While a diagnosis of cancer may cause major psychological distress for patients, a majority of patients lack psychological support during the period immediately after diagnosis. Internet interventions have shown the ability to help patients overcome many barriers of receiving face-to-face support.
A group of researchers from the University of Basel and University Hospital Basel (Switzerland) conducted a study to assess the feasibility and efficacy of a Web-based stress management program (STREAM) for newly diagnosed patients with cancer. The randomized controlled trial included 129 patients with cancer who had started first-line treatment within the previous 12 weeks from September 2014 through November 2016. Patients were assigned to a therapist-guided Web-based intervention (n = 65) or a wait-list (control group; n = 64), stratified according to pre-determined distress level (≥ 5 v < 5 on scale of 0 to 10).

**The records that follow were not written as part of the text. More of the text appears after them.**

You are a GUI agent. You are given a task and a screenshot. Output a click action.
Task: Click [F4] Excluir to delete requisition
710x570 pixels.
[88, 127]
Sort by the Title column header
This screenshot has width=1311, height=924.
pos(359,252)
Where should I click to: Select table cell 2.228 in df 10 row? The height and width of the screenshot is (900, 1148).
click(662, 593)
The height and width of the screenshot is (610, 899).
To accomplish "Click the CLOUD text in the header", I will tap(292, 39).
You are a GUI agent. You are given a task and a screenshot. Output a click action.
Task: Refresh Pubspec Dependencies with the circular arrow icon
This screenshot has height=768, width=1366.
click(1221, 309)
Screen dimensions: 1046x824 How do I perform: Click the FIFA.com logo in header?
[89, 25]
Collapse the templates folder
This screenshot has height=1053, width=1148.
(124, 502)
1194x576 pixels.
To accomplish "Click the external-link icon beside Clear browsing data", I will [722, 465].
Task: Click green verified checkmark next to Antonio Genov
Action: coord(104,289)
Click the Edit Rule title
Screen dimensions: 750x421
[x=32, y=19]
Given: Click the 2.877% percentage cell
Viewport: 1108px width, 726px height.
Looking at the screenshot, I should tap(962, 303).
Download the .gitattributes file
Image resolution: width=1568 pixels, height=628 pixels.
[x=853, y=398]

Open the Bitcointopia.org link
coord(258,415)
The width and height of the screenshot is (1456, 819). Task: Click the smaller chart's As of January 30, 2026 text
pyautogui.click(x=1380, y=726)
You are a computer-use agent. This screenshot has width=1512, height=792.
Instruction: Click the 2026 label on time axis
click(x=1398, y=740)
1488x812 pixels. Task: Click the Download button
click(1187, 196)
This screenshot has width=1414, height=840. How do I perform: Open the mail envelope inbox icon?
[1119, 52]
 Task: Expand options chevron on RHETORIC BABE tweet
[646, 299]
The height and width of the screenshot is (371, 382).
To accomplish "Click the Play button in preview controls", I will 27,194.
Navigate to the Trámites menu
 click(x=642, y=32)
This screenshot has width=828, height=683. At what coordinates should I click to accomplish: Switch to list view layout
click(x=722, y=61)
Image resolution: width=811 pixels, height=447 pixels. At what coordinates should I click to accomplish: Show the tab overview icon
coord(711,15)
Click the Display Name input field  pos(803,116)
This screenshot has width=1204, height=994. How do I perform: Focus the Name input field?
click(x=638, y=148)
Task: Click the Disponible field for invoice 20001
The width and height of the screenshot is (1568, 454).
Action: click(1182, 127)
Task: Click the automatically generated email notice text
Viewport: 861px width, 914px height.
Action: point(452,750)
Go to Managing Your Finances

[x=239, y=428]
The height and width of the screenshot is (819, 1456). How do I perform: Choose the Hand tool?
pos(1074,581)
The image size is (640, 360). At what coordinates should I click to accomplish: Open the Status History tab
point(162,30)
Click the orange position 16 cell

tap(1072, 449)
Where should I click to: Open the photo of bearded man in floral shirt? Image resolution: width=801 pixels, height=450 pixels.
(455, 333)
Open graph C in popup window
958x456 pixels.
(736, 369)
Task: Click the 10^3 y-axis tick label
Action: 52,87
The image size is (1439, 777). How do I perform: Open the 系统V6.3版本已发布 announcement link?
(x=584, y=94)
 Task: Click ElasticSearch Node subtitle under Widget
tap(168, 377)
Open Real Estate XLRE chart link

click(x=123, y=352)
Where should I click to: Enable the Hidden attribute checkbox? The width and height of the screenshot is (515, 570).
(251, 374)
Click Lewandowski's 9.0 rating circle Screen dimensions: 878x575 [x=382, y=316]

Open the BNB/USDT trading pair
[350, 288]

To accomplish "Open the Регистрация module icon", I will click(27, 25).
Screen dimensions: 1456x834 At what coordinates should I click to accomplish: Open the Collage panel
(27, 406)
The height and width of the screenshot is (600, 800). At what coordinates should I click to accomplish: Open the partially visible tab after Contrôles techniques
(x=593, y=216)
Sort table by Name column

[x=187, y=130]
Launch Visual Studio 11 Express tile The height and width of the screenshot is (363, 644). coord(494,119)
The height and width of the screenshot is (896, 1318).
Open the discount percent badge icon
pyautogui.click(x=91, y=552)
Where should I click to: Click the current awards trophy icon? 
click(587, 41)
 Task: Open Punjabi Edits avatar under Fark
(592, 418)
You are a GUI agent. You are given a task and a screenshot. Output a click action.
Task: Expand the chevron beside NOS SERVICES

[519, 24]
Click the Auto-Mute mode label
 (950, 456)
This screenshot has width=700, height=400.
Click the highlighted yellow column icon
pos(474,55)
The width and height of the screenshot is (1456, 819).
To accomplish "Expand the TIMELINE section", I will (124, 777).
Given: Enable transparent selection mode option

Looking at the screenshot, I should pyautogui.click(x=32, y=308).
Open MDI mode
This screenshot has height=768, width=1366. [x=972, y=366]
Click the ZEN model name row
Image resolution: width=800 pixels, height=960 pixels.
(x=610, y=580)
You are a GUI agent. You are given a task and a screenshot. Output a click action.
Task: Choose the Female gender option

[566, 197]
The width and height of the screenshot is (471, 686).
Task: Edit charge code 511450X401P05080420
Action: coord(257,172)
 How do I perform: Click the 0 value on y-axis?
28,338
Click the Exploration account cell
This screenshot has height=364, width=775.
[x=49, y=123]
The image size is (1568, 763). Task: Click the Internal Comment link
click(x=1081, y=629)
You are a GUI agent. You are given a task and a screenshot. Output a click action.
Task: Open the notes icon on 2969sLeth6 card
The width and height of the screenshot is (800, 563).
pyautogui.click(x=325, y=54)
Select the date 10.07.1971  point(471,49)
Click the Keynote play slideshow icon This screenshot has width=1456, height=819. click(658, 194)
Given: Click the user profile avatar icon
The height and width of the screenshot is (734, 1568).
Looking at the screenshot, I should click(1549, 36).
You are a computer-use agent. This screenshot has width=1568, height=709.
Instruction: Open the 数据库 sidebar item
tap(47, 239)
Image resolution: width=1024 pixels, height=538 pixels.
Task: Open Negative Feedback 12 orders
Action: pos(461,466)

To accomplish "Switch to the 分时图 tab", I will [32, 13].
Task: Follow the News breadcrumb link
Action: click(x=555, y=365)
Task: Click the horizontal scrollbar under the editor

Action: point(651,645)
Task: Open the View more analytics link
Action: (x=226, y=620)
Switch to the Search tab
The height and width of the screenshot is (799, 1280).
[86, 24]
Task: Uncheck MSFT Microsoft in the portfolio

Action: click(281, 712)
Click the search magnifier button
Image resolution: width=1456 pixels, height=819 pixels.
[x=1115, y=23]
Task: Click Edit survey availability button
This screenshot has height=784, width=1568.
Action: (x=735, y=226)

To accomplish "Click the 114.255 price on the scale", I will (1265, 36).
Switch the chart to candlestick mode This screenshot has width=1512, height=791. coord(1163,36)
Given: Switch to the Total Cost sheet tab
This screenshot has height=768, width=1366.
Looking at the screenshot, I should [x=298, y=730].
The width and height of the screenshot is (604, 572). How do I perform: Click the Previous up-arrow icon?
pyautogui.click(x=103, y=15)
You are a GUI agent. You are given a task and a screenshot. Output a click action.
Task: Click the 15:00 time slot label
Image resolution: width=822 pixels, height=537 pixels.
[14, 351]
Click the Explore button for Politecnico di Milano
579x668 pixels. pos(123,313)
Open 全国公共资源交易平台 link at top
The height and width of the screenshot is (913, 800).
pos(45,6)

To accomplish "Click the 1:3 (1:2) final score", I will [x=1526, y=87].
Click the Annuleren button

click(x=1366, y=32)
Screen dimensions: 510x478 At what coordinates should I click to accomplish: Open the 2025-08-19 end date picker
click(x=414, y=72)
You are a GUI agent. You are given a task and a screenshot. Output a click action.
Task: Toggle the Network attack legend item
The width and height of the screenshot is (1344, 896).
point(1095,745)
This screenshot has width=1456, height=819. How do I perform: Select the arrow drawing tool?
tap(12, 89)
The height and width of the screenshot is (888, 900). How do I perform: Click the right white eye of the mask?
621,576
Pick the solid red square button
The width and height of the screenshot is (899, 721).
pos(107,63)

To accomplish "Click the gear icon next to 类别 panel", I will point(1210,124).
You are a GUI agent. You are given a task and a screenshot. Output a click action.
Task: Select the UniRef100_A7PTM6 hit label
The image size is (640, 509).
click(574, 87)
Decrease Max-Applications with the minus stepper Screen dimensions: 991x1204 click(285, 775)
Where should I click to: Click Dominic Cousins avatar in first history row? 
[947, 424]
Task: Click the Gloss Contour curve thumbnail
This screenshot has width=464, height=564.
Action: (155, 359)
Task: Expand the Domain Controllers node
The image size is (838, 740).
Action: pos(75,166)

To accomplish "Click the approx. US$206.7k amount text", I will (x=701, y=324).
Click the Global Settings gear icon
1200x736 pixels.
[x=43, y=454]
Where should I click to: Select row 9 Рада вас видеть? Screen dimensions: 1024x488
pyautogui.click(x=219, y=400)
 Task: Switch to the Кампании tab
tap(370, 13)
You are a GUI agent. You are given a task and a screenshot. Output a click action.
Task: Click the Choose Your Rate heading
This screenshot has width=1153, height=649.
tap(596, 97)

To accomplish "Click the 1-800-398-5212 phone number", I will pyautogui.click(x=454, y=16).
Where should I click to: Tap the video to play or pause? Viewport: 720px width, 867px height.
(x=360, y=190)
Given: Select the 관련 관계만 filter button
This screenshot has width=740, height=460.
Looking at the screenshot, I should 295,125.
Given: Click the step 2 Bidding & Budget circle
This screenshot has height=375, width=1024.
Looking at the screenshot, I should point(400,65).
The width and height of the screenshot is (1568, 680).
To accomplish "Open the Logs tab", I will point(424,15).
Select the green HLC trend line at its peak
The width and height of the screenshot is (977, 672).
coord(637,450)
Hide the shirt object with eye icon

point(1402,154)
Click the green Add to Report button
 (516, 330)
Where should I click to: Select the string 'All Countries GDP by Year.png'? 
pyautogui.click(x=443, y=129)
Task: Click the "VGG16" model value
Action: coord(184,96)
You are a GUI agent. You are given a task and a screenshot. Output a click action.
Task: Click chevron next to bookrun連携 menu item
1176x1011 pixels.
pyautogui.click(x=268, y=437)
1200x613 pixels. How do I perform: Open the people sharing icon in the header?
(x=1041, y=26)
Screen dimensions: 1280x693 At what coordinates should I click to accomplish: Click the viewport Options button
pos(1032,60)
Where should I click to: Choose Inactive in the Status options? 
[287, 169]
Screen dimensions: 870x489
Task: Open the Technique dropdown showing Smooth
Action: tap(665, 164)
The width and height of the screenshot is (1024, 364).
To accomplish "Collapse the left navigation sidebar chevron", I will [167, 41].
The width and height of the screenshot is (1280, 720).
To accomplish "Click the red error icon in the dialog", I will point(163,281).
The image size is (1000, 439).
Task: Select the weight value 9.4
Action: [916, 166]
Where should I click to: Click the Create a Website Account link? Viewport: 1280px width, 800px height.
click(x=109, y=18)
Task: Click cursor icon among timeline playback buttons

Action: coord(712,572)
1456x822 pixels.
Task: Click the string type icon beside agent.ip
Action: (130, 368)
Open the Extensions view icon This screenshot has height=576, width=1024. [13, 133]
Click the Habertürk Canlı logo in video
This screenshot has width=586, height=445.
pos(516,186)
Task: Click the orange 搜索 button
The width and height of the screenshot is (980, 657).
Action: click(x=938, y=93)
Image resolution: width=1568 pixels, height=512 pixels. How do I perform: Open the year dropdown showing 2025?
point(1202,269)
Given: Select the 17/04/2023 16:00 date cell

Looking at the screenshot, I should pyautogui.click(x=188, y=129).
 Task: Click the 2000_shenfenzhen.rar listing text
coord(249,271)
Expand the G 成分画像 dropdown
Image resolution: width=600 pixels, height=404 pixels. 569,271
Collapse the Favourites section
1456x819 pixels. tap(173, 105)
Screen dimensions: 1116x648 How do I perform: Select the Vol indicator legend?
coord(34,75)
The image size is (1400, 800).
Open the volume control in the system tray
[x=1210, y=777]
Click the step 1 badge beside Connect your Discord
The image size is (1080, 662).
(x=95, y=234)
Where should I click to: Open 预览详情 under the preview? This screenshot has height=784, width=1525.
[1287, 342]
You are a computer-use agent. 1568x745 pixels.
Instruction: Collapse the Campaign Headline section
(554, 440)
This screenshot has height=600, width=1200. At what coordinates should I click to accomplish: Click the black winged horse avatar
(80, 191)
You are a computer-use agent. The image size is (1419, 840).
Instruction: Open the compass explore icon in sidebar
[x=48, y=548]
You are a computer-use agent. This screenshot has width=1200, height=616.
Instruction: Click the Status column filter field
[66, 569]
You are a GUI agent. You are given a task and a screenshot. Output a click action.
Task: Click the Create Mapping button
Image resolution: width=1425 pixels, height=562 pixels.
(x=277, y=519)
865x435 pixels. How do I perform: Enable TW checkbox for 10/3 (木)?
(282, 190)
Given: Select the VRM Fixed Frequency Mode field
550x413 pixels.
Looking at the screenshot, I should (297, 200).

The primary efficacy endpoint was quality of life after the intervention—measured by the Functional Assessment of Chronic Illness Therapy-Fatigue—and secondary endpoints included distress and anxiety or depression.
Results were published in the Journal of Clinical Oncology (online January 25, 2018; doi:10.1200/JCO.2017.74.8491).
Researchers noted that adherence to the program was strong, with 80% of patients using at least six of the eight modules offered in the intervention. Psychologists spent 13.3 minutes per week per patients for online guidance.
After the intervention, researchers reported that quality of life was significantly higher (mean, 8.59 points; 95% CI, 2.45-14.73; P = .007) and distress significantly lower (Distress Thermometer: mean, -0.85; 95% CI, -1.60 to -0.10; P = .03) in the intervention group compared with the control group.
Researchers acknowledged that changes in anxiety or depression were not significant in the intention-to-treat population (Hospital Anxiety and Depression Scale: mean, -1.28; 95% CI, -3.02 to 0.45; P = .15).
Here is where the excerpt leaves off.